After that, things went very smoothly aside for my bottom two ribs dislocating themselves a couple of times a day, but that was nothing lying supine as often as humanly possible while still trying to work full-time and parent a 2-year-old couldn't solve.

Then there was the whole C-section recovery; colic; her not sleeping more than 30 minutes a time any time of day or night and only in my arms or her swing; chronic, excruciatingly painful plugged duct from scar tissue from prior surgery; poor latch; failure to thrive due to not enough milk; nipple confusion with bottles; repeat visits to Toronto to visit the Newman Clinic to eventually be told that I was pretty much that one person in the world who could probably just not worry about trying to breastfeed and no hard feelings it's cool, and guilt... oh, the guilt. My broken breasts not making enough milk to feed my hungry baby... my need to breastfeed blinding me to my own baby's suffering... my selfish choice to have a reduction, causing this whole issue... supplementing when I could have just tried harder... not supplementing soon enough... not pumping enough... not sleep training soon enough... sleep training too soon... my husband and my beautiful 3-year-old, caught in the crossfire of the PPD that was clearly all my fault, anyway...

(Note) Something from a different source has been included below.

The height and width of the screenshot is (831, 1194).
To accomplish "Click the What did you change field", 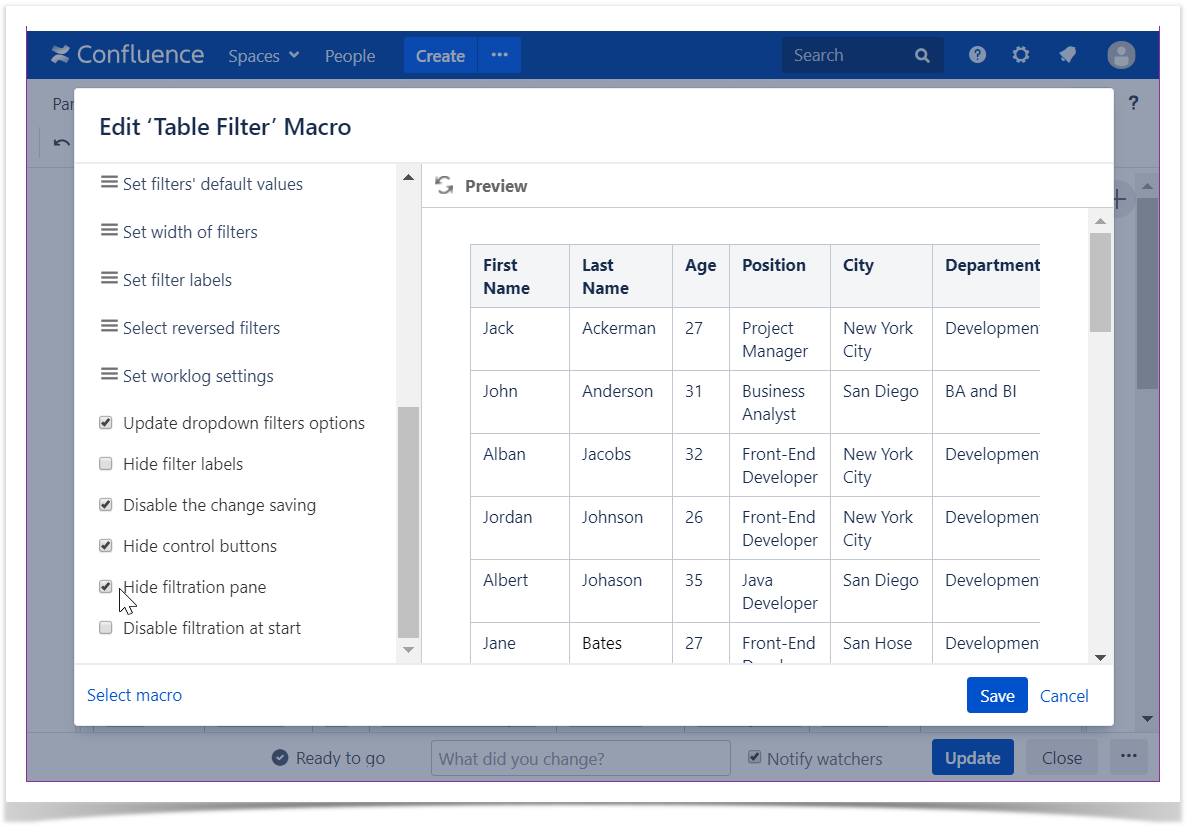I will pyautogui.click(x=580, y=759).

Would I trade it for anything? Not. A. Chance.

Because Molly.

Is it any wonder I want to have another one? Well, I do! But, like I said, it hasn't happened yet, and it's probably not going to, and I'm OK with that, or at least I'm doing a pretty good job of convincing myself that I'm OK with that. I haven't bought pregnancy tests in months!

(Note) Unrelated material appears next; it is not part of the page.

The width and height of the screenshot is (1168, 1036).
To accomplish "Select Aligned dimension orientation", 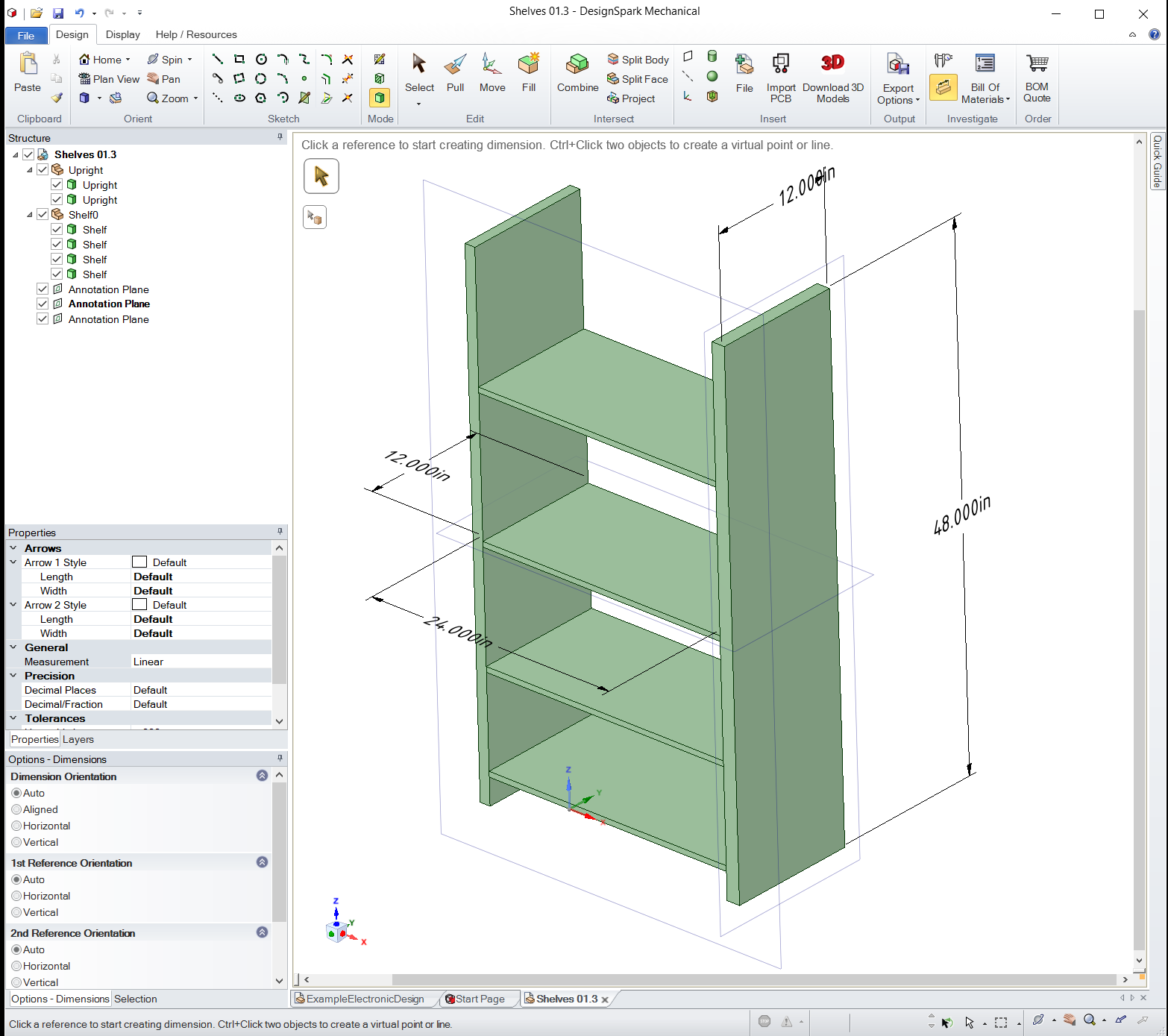I will pos(16,809).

So. Back to Dobby. My family is close, even though you might not realize it if you saw us hug ("Unnnghh!!" *ironic back pats, 3-5, no more, no less*). And my little brother and I are close, and he and his wife went through a lot to get to where they are now, but that's their story, and if they decide to start a blog one day I'll insert a link to it riiiiiight *here.*

When Dobby was sick, I did a pretty good job of holding it together, because what else could I do? I couldn't be there, because people were already there, and there's a point where enough people becomes too many people. I couldn't pin a kid against a tree and tell him to leave my little brother alone or I would break his face, because when you're a grown up, that's the sort of thing that gets you arrested. I couldn't team up with my little brother to use our one shared brain to tag team some authority figure and bend them to our will, because there just didn't seem to be a way that could help. All I could do was wait and try to keep it together, so I did.

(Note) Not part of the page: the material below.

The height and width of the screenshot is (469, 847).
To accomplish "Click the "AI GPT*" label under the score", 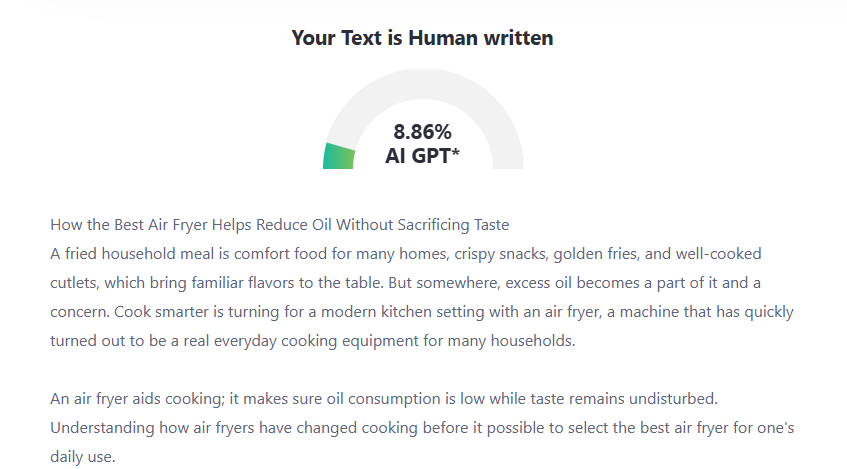I will tap(422, 155).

Yesterday, we had a big family birthday party and I finally got to meet Dobby in real life, and hold him, and cuddle him, and change him, and make faces at him, and tickle him, and rock him to sleep, and see for myself that he is really, really OK. Partly for the sake of him, and my brother and sister-in-law, and partly because somehow the situation got conflated with my own "some assembly required" baby who arrived with nary an instruction booklet or Allen key and my back-ordered baby who's probably never going to show so I should just cut my losses, accept my refund and convince myself that it wouldn't have been right for my living room, anyway.

And he isn't really, really OK. He's AWESOME.